The Senate passed a resolution this week declaring that FTX founder Sam Bankman-Fried should not receive a pardon. The unanimous decision comes as Bankman-Fried requested an official presidential pardon earlier this year.
“It should not be considered controversial to say that someone like Sam Bankman-Fried – a fraudster who was convicted by a unanimous jury – should not be allowed to walk away scot-free. That’s exactly what the Senate affirmed when they passed my resolution,” said Senator Ruben Gallego (D-AZ), one of the resolution’s sponsors. “Bankman-Fried stole billions from hardworking Americans. He’s a criminal who deserves to stay locked up.”
The resolution expresses the “sense of the Senate that under no circumstances should Samuel Bankman-Fried receive executive clemency, including a pardon or commutation, and affirming the Senate’s commitment to the rule of law and integrity of the United States financial system,” it says. It adds that clemency “would erase the conviction of Bankman-Fried, weaken deterrence, and send a deeply damaging message that perpetrators of large scale financial fraud can escape permanent accountability.”
The Department of Justice’s website states that Bankman-Fried applied for relief through a “Pardon after Completion of Sentence.” He previously relayed his desire for a pardon in an interview with Fox News.
“I assume that you would want a pardon from the White House?” asked FOX Business correspondent Susan Li, to which Bankman-Fried responded, “Absolutely. It would be obviously, you know, ultimately up to the president, not up to me.”
Bankman-Fried has claimed his prosecution was wrongful. “I didn’t steal user funds either,” he told Li. “Customers have been repaid now 170% or so on their deposits. It’s one of the very few cases where the platform was over-collateralized, where customers were more than made whole. And yet there was, you know, not just a criminal investigation, but a prosecution. And, you know, dozens of years of sentence[s].”

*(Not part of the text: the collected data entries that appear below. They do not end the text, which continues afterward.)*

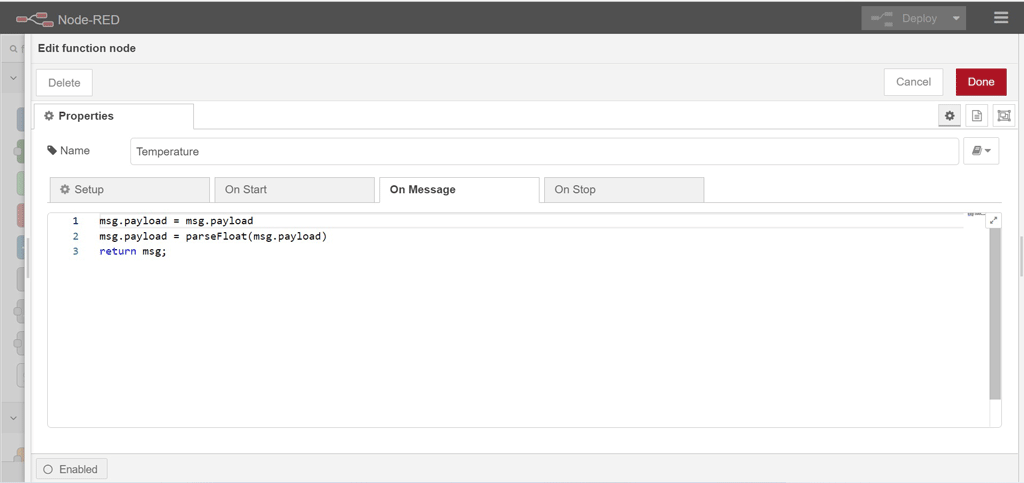Click the Cancel button
The height and width of the screenshot is (483, 1024).
tap(913, 82)
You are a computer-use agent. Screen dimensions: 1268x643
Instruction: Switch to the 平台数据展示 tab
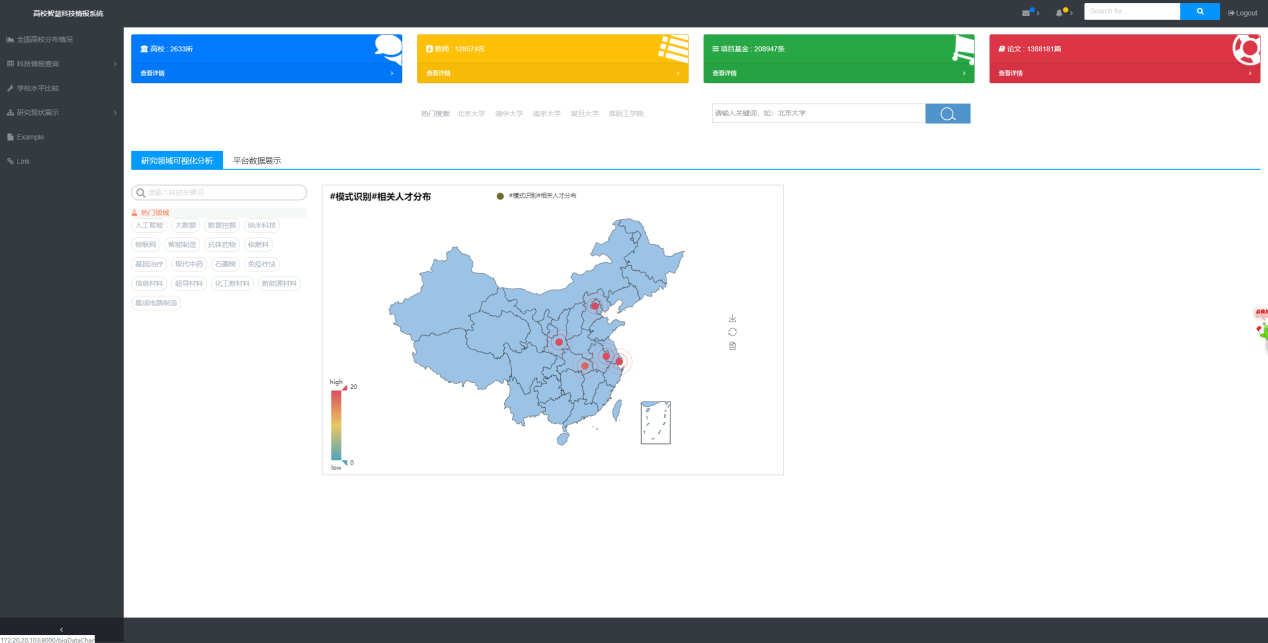tap(257, 160)
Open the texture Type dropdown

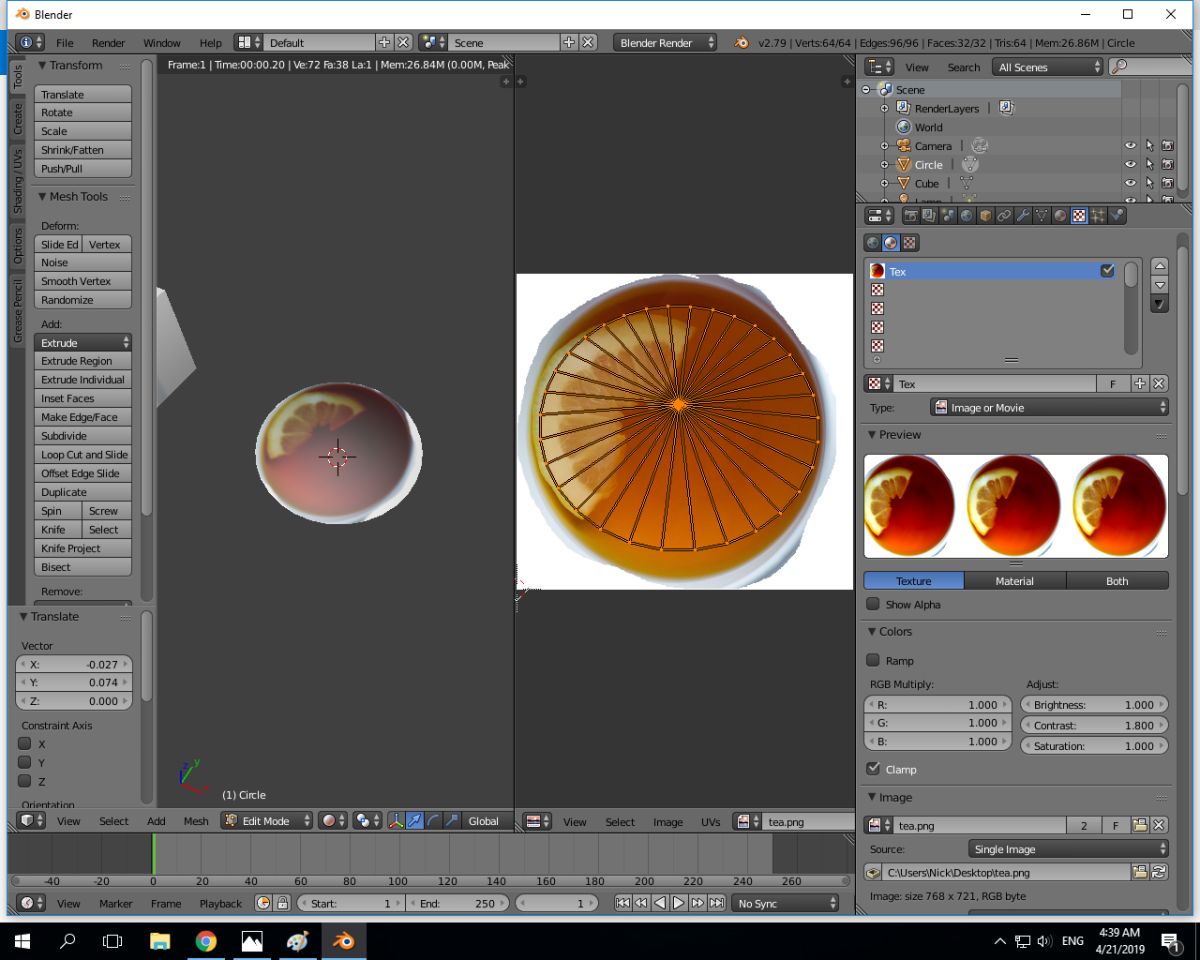pos(1050,408)
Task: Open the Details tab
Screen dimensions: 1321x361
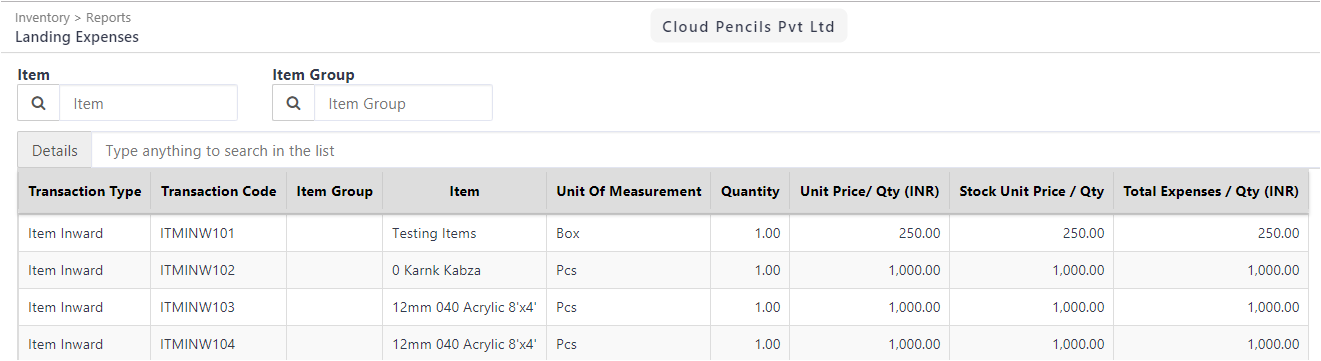Action: pos(55,151)
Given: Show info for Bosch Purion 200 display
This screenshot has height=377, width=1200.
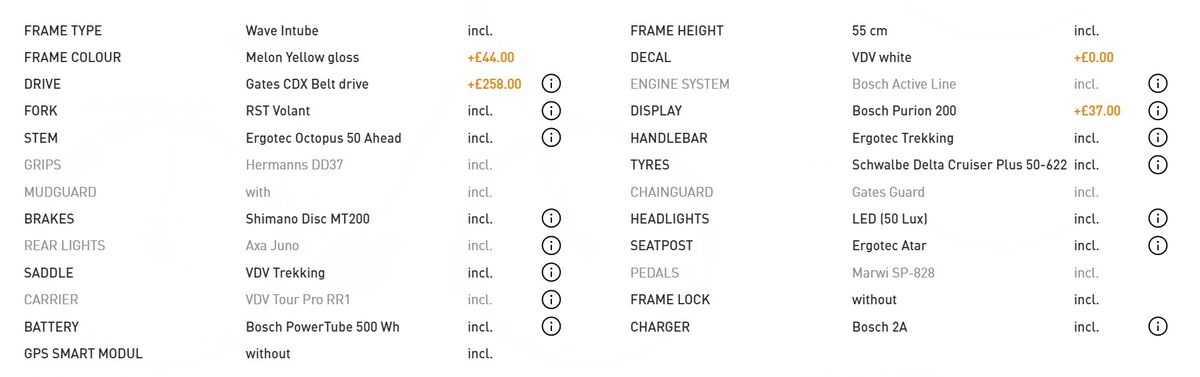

Bankman-Fried “misappropriated billions of dollars of customer funds deposited with FTX, defrauded investors in FTX of more than $1.7 billion, and defrauded lenders to Alameda of more than $1.3 billion,” according to the DOJ. He was previously found guilty on “two counts of wire fraud, two counts of conspiracy to commit wire fraud, one count of conspiracy to commit securities fraud, one count of conspiracy to commit commodities fraud, and one count of conspiracy to commit money laundering.”